Similar to so many tribes whose lives were disrupted by settler incorporation of Western Lands, the Nez Perce tribe and the Sioux were greatly impacted by Westward Expansion. The Nez Perce social orders are interwoven with connection to the land. Natural geography found its way into cultural belief systems and practices, such as development of rites of passage and even the development of calendars. The Sioux practice of roaming freely on the land from place to place is also a very strong cultural practice within their social order. Both realities are strongly disrupted with Western Expansion towards the end of the 19th Century and start of the 20th. The natural encroachment was a given, in terms of finding their own tribes being relegated to specific locations. At the same time, the process of the removal of voice and denial of cultural traditions greatly impacted both the Sioux and the Nez Perce. Finally, I would submit that the Massacre at Wounded Knee, where the presence of the United States Military was needed to physically escort Native Americans off of the land upon which they lived for generations, was caused in large part due to the incorporation of Western territories into the column of White Settlers and away from Native Americans.

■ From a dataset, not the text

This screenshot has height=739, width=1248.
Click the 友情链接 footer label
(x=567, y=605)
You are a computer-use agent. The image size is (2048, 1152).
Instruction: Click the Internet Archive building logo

The formal addition of Indian lands into territories of the United States served as a population magnet for land hungry immigrants, prospectors, and railroad barons. The frontier always represented opportunity for America, and especially in the Gilded Age of laissez faire capitalism. This meant that population pressure on Indian tribes would inevitably grow, resulting in conflict, the spread of disease, and the decimation and conquest of the native peoples, including the Sioux and the Nez Perce.
The Sioux were particularly vulnerable to such expansion, as they were a nomadic buffalo culture, roaming the Great Plains, and living on prime land for white settlement, farming and the intercontinental railroad. In short, the addition of the western territories to the US was the beginning of the end for native tribes and their independence in America, as well as their cultural integrity.